Some Conservatives and many Libertarians have opposed the existence of a government-run space program because there is no mention of NASA in the Constitution — just like the Air Force, neither NASA nor its predecessor, the National Advisory Committee for Aeronautics (which was established in 1915), are specifically enumerated in the articles of the U.S. Constitution. But one may be certain that Barack Hussein Obama’s actions to curtail plans to return to the moon and send humans to Mars was not based in a sudden — and isolated —conversion to constitutional principles or sound financial policies. Certainly Obama has done nothing to reduce the funding of the space agency: the annual budget is projected to remain around $18.7 billion a year through 2016, despite essentially zeroing out the space shuttle portion of the NASA budget (which accounts for $1.6 billion of the 2011 budget).

American astronauts will continue to fly to the ISS, but they will be using Russian Soyuz craft for the immediate future.

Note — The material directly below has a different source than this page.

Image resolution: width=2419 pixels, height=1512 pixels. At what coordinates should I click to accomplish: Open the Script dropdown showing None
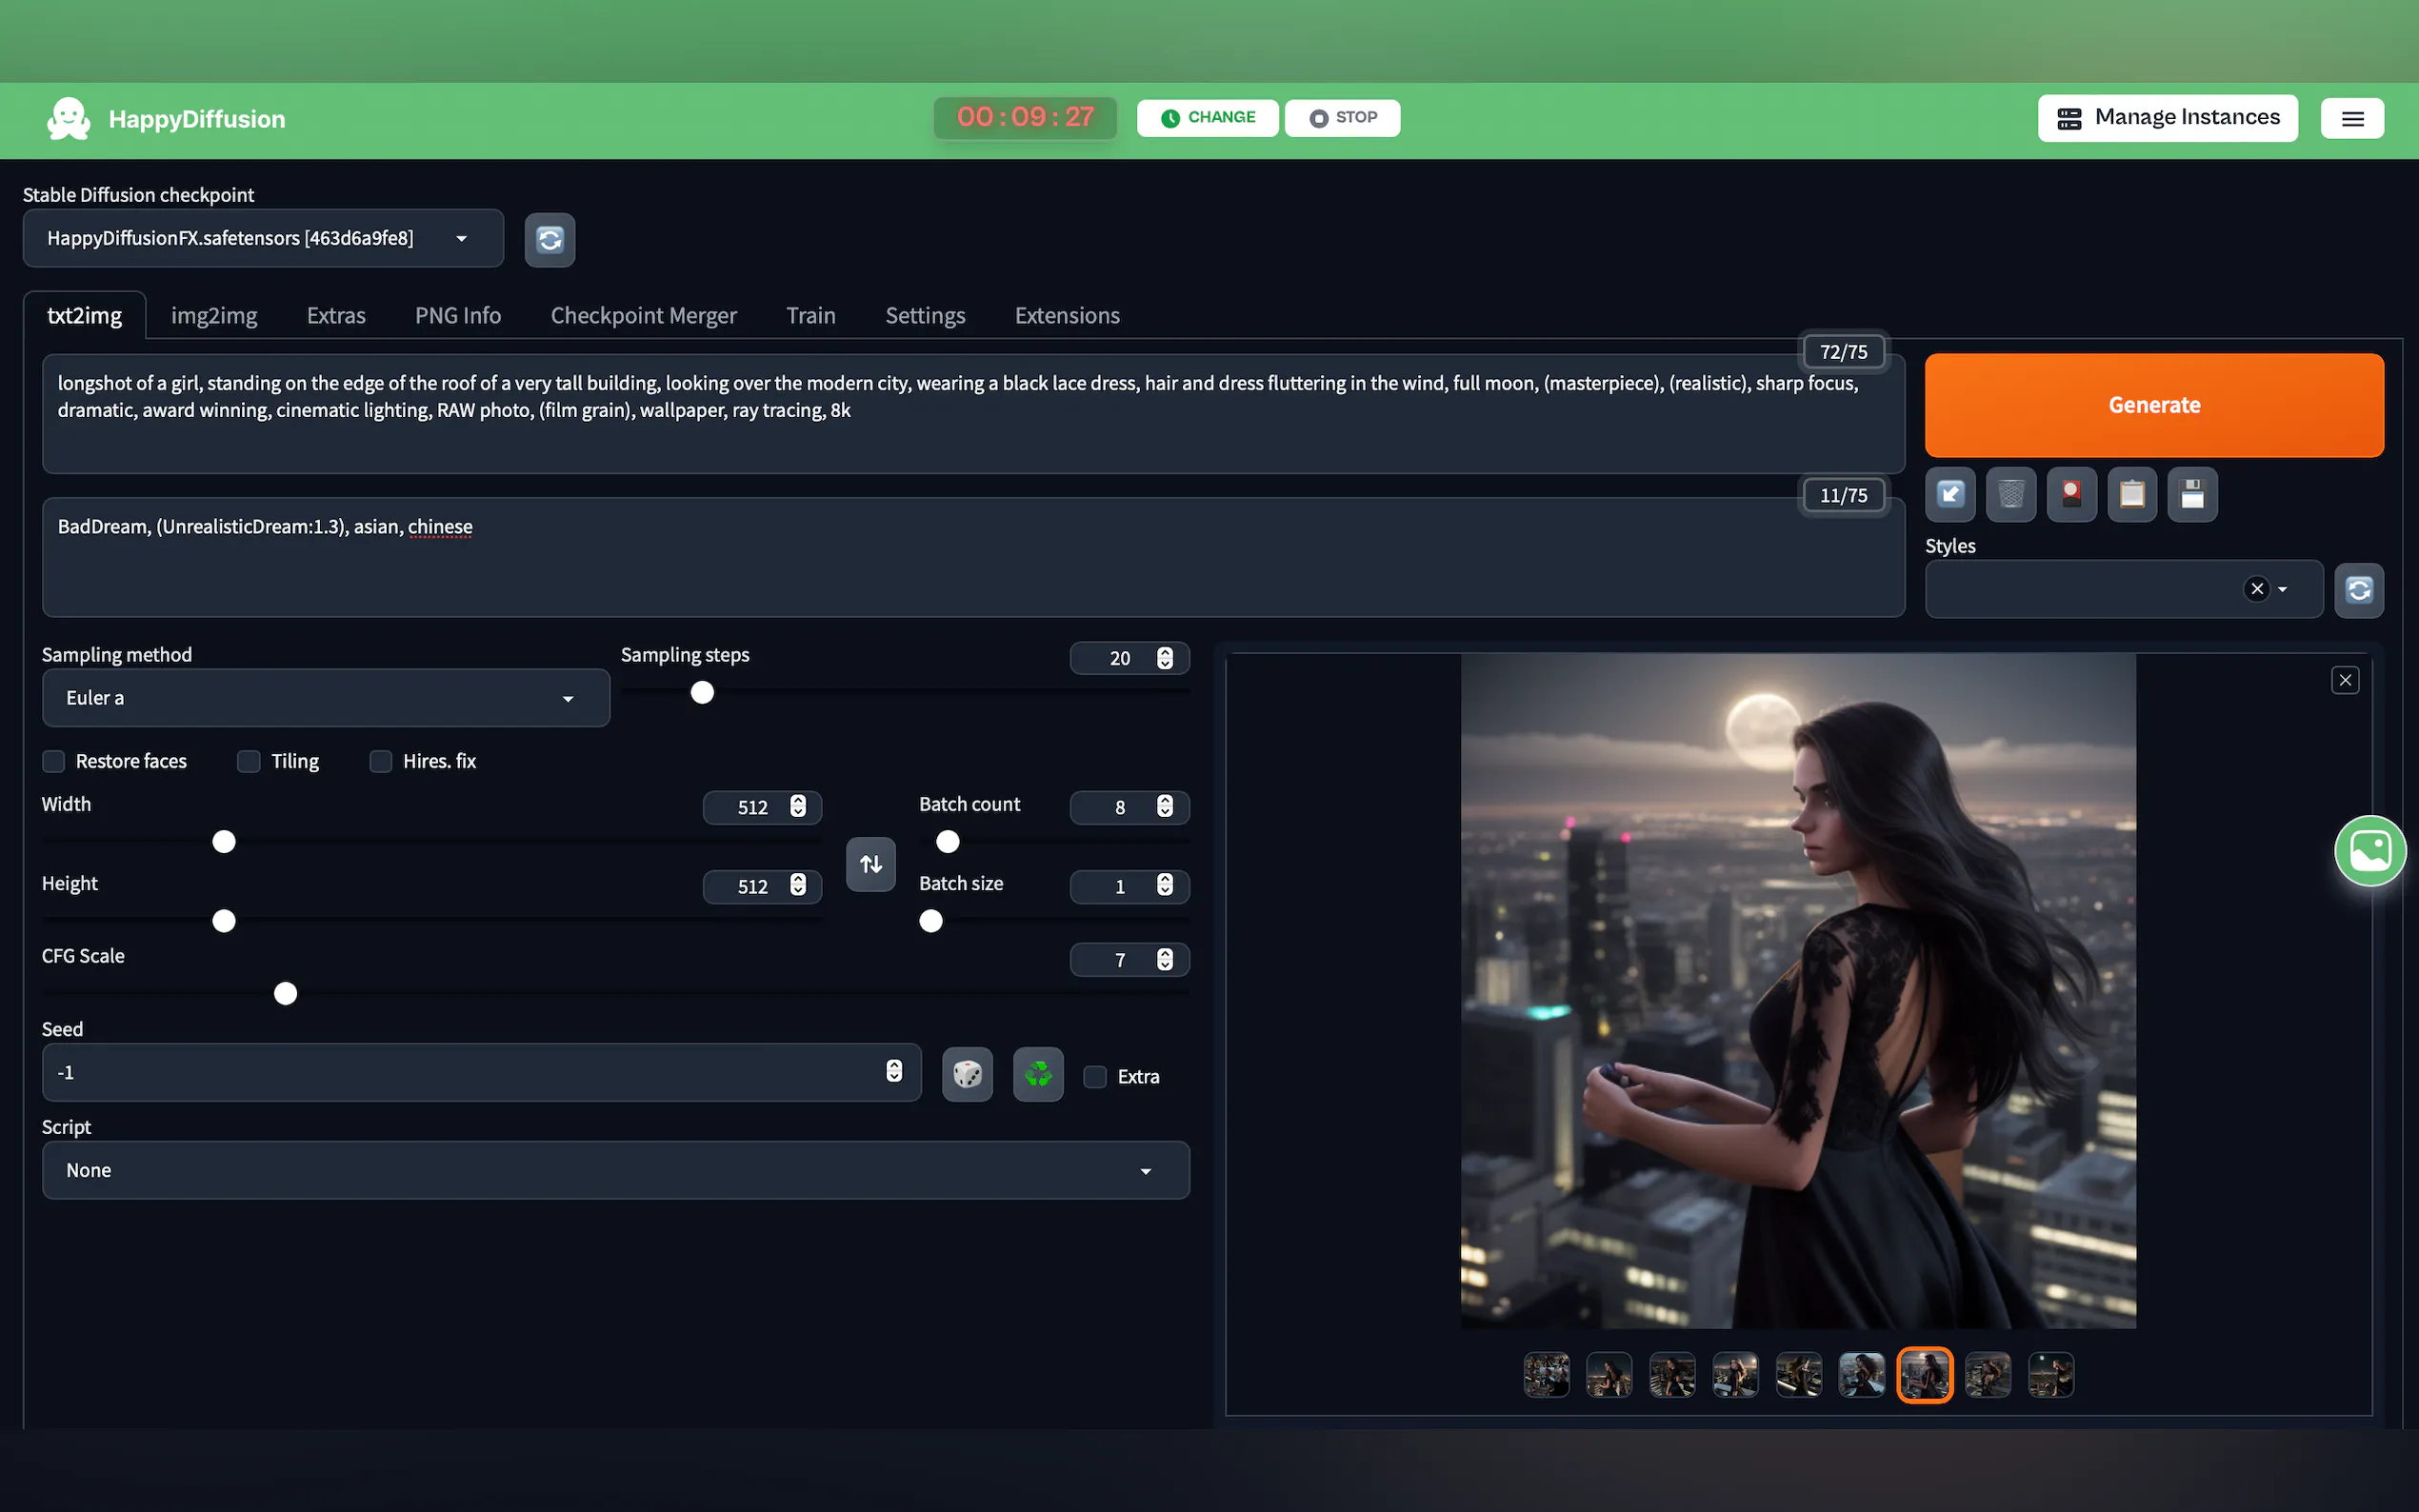tap(615, 1170)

As noted in an article for InterSpaceNews.com: “After the Space Shuttle retires in a few months, NASA will be totally dependent on the Russian Soyuz to ferry astronauts to and from the International Space Station (ISS) at a cost of more than $753 million a year — about $63 million per seat.” The current plan is that NASA will eventually buy seats on private American launches to orbit; for example, NASA awarded $75 million toward development of SpaceX’s Dragon spacecraft. According to SpaceX CEO Elon Musk, the expected cost per seat to the ISS would drop to $20 million.

However, what is far more important for the future of human space exploration, the decreasing cost of space flight makes it more accessible to corporations and other private interests. As Mars Society President Robert Zubrin wrote for the May 14 Wall Street Journal, summarizing a plan which would allow for a manned trip to Mars as early as 2016, “There is nothing in this plan that is beyond our current level of technology. Nor would the costs be excessive. Falcon-9 Heavy launches are priced at about $100 million each, and Dragons are even cheaper. Adopting such an approach, we could send expeditions to Mars at half the mission cost currently required to launch a Space Shuttle flight.”

Recent presidential administrations have demonstrated that the future of manned space flight rests with such private initiatives. Expanding the horizons of human exploration is too important to be left in the hands of government bureaucracies focused primarily on their self-preservation.